Yatırım, istihdam, üretim, ihracat çarkı dönüp devrini tamamladığında hem Türk Lirası kazanacak hem refah toplumun her kesime dağılacak.

Türkiye tarihinin en parlak ekonomik verilerine ulaştığımız, IMF borcunu bitirdiğimiz Haziran 2013'te Gezi'nin ne diye patlatıldığını, Türkiye aleyhine ne tür bir mekanizmanın harekete geçirildiğini bugünden bakınca çok daha iyi görüyoruz artık.

O günlerde de gerçeğin üstüne çökertilen sise pusa rağmen hakikati el yordamıyla da olsa sezebilmiştik hamdolsun.
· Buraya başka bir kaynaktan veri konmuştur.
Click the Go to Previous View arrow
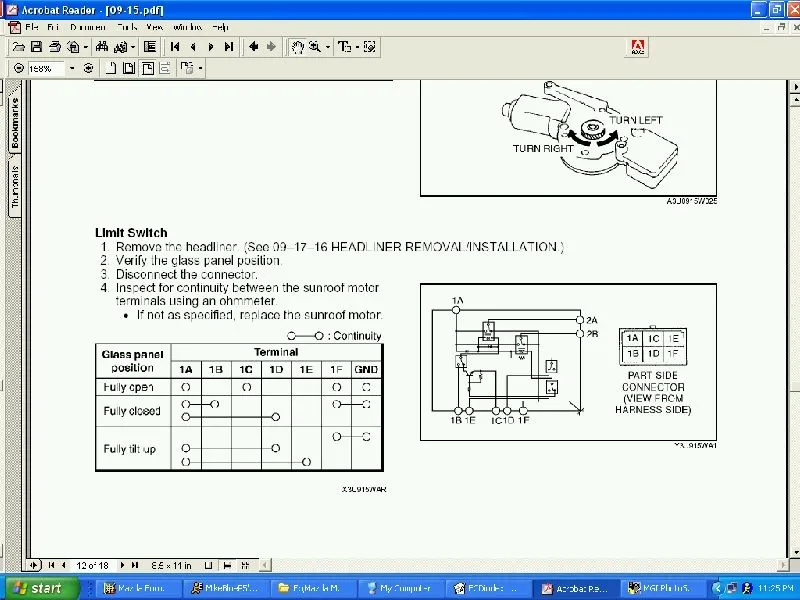800x600 pixels. pos(254,46)
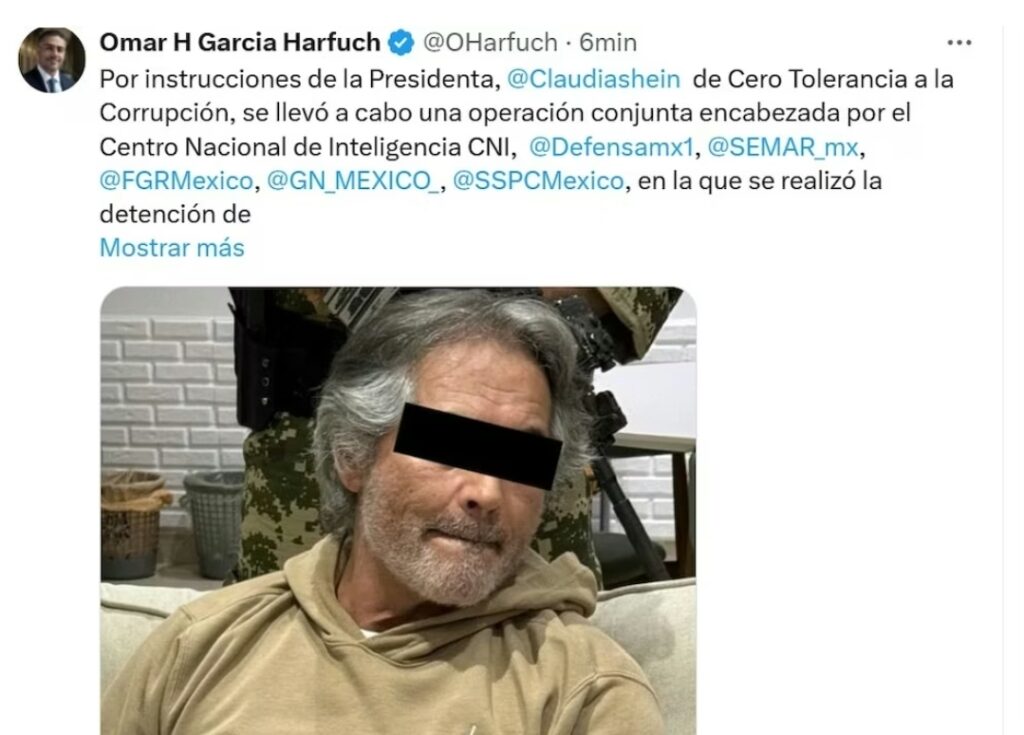This screenshot has width=1024, height=735.
Task: Click the phrase 'en la que se realizó la'
Action: (760, 181)
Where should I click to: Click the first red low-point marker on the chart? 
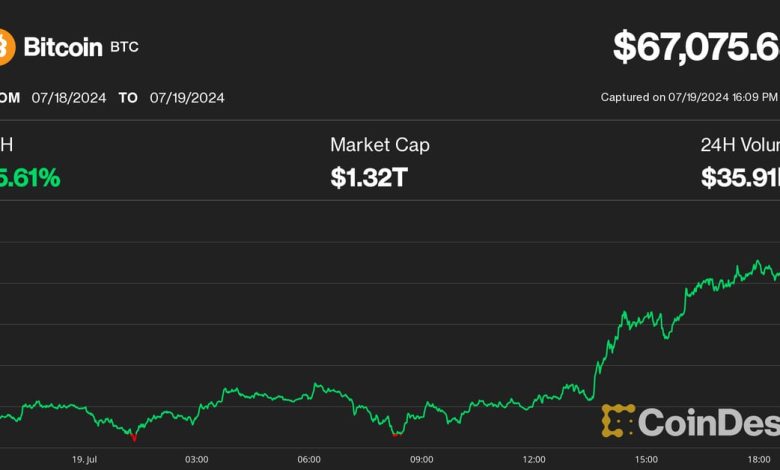point(133,437)
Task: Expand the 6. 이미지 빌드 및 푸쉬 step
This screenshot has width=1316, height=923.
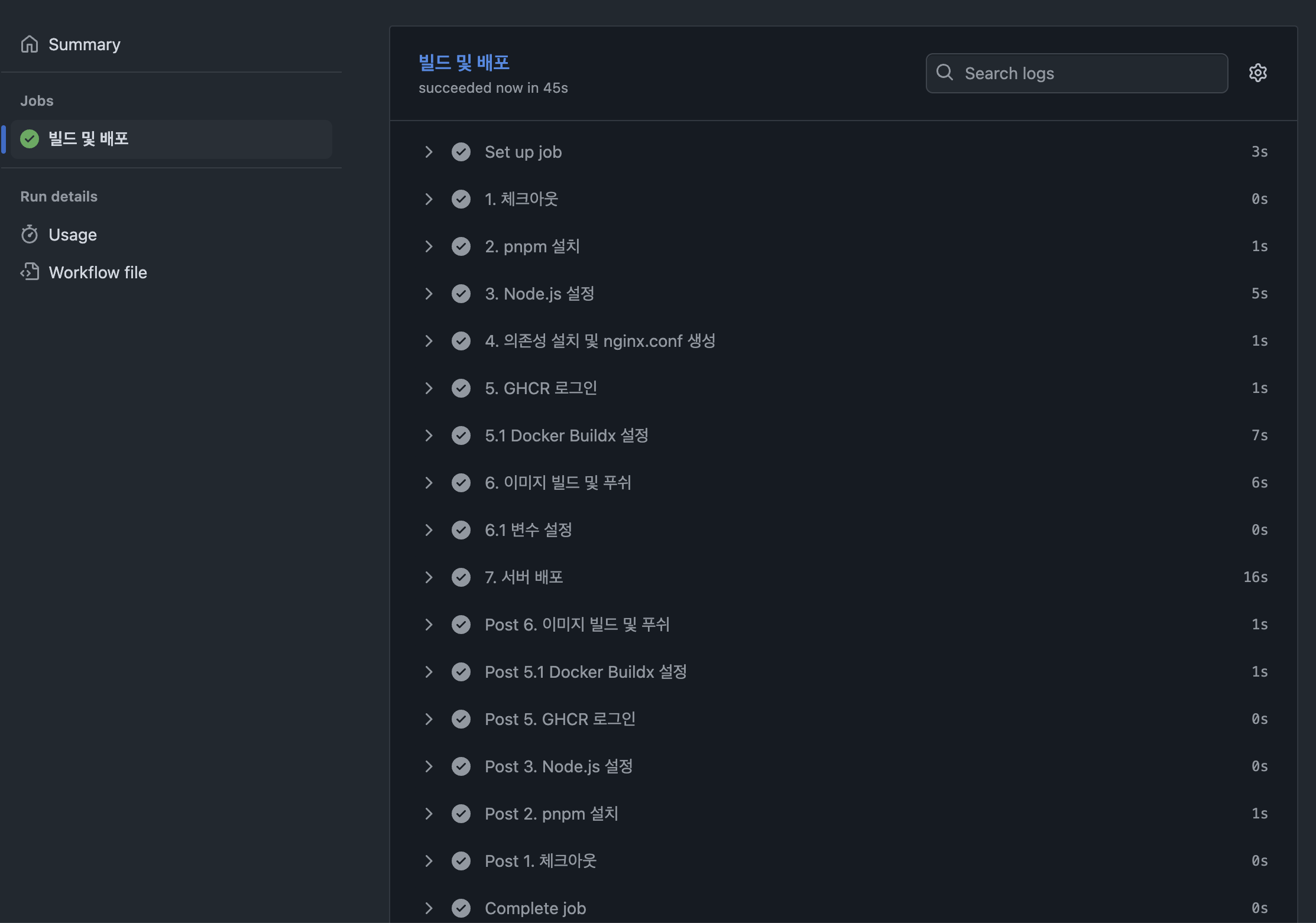Action: click(x=429, y=483)
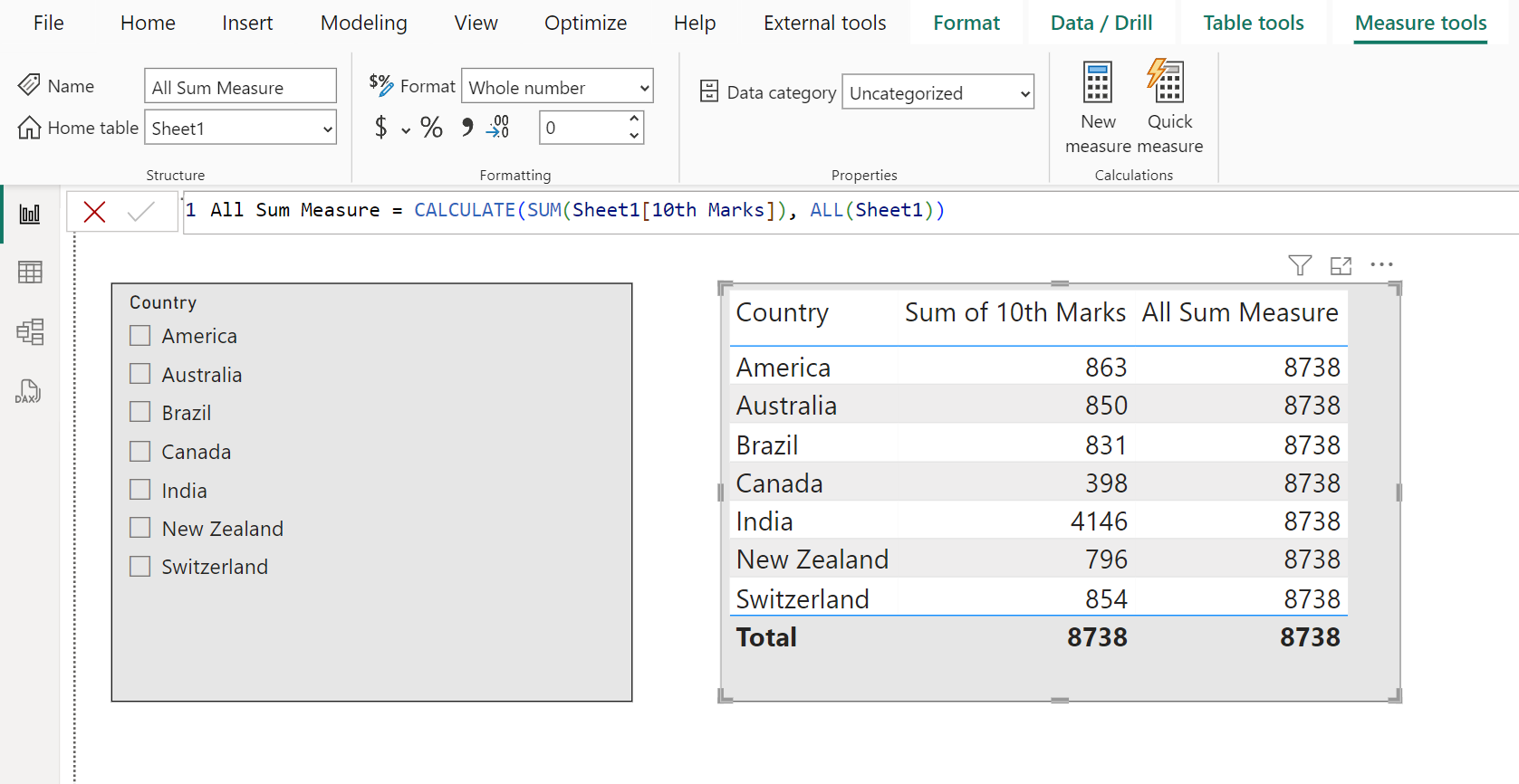Open the Modeling ribbon tab
1519x784 pixels.
pyautogui.click(x=363, y=24)
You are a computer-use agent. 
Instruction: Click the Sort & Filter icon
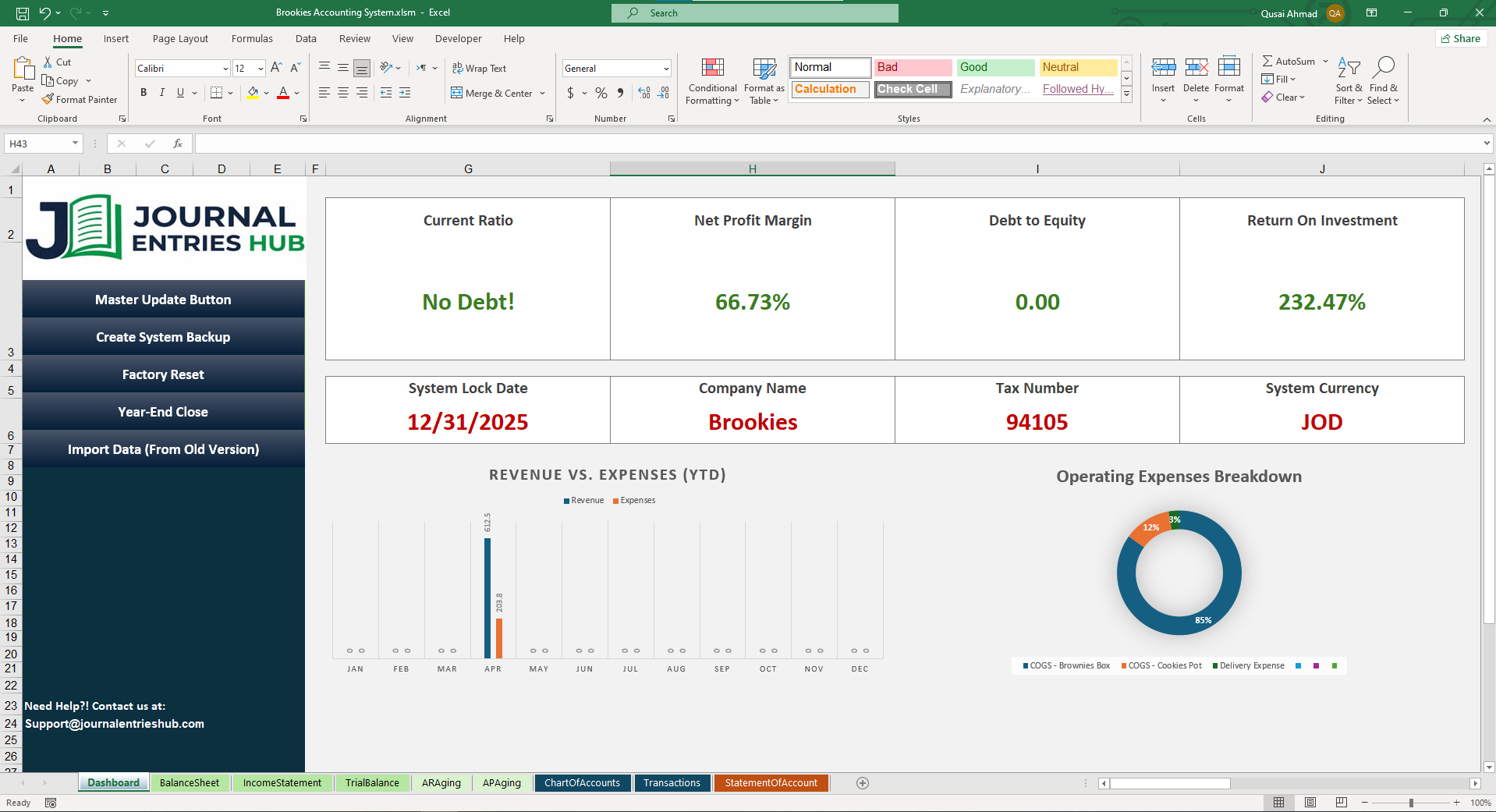1349,68
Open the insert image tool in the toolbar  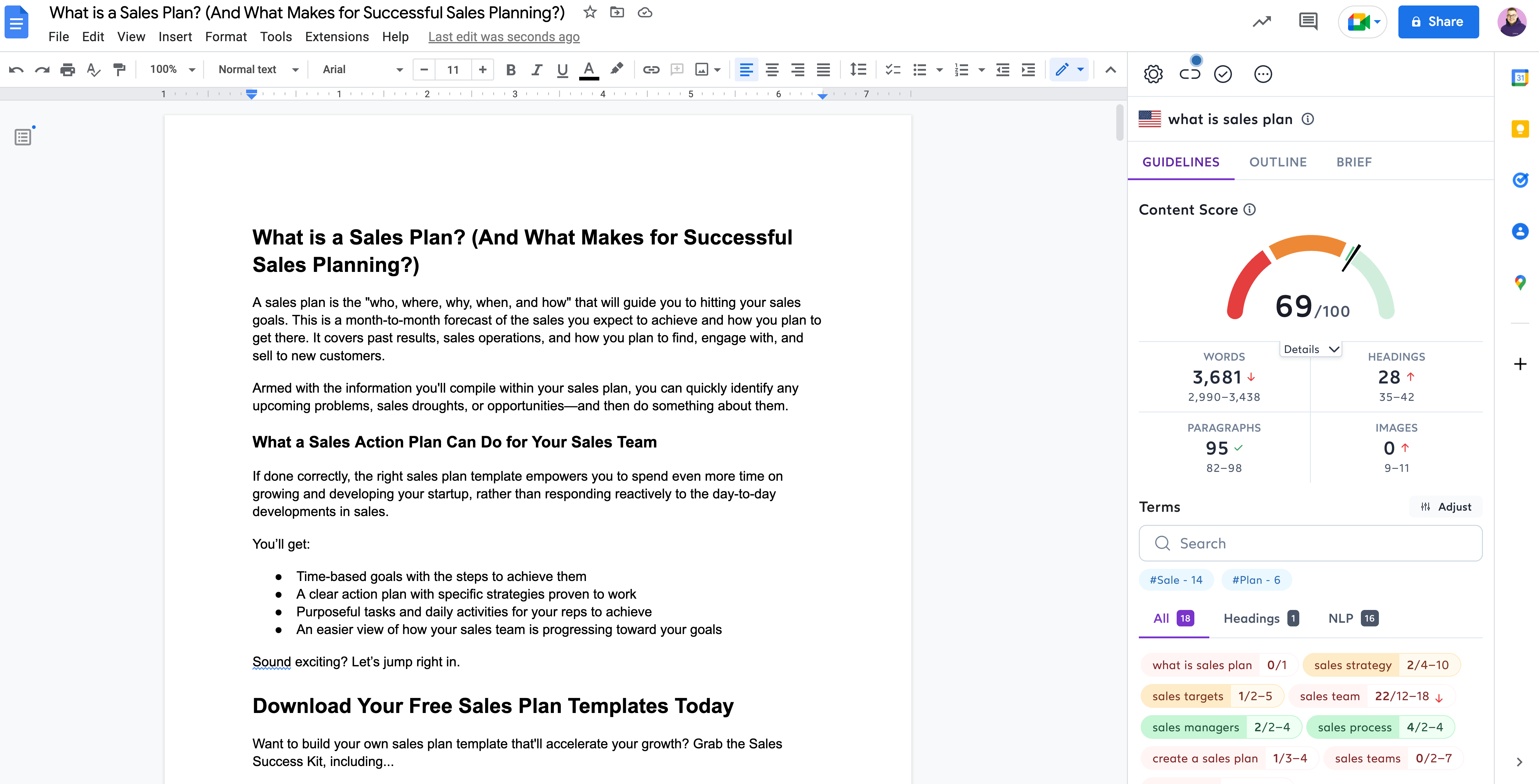point(703,70)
Gezi kalkışmasına sabrederken, 17-25 Aralık operasyonunun, 6-8 Ekim Kobani olaylarının arkasındaki kumpası çözerken, 15 Temmuz FETÖ işgaline karşı koyarken, PKK, DEAŞ, FETÖ, DHKPC ve benzerleri eş zamanlı olarak üzerimize salınırken, canımıza vatanımıza kastederken de zorlandık evet. Ama mücadeleden vazgeçmedik.

Hepsi geride kaldı çok şükür.

Şimdi sıra ekonomik bağımsızlıkta. Dolar vesayetinden kurtulmalıyız. Ekonomistlerin ifadesiyle altı ay kadar sürecek dar boğazın ardından engin denizlerdeyiz inşallah.